• DATA:
※

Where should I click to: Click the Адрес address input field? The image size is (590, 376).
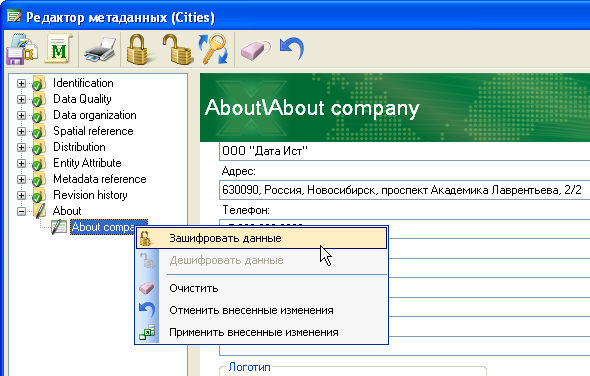point(404,190)
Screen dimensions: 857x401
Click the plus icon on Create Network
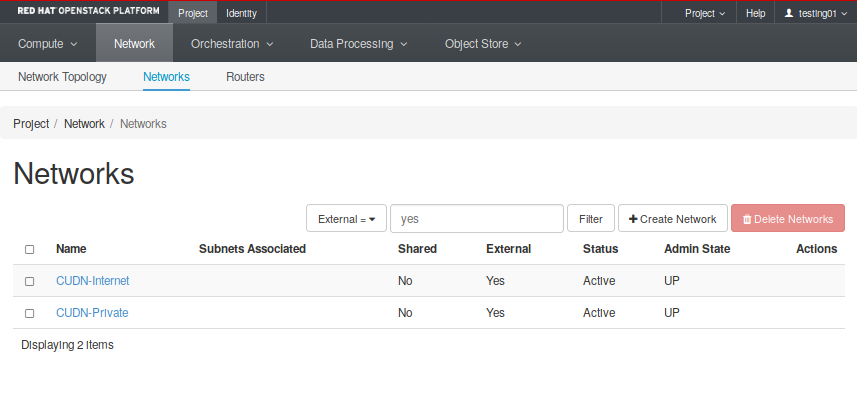pos(633,219)
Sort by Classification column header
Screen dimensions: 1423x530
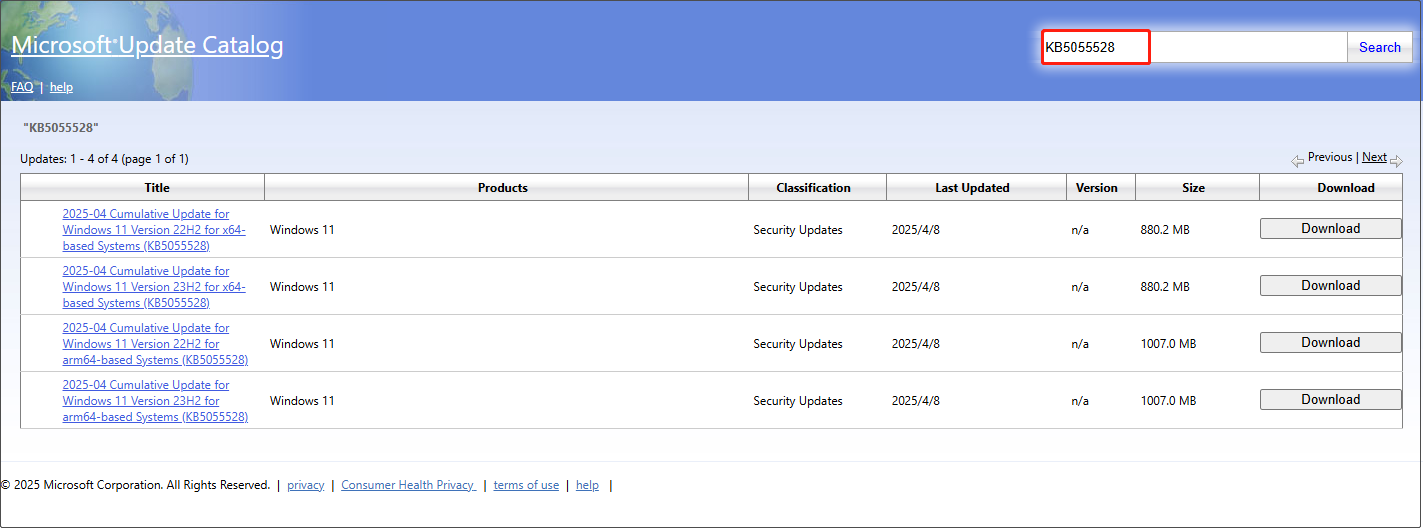(x=813, y=188)
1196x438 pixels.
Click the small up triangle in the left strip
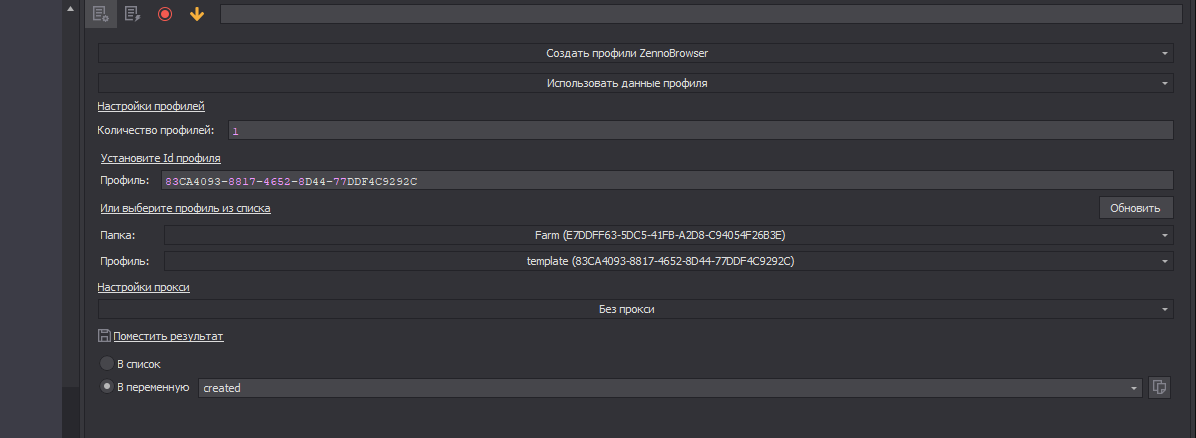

※

Without the pictures, give the entries above back exactly.

• EXERCISE RESPONSE:
Where should I click to: Click the Адрес address input field? The image size is (590, 376).
point(404,190)
Screen dimensions: 857x401
Click the plus icon on Create Network
pos(633,219)
Sort by Classification column header
Screen dimensions: 1423x530
(x=813, y=188)
1196x438 pixels.
Click the small up triangle in the left strip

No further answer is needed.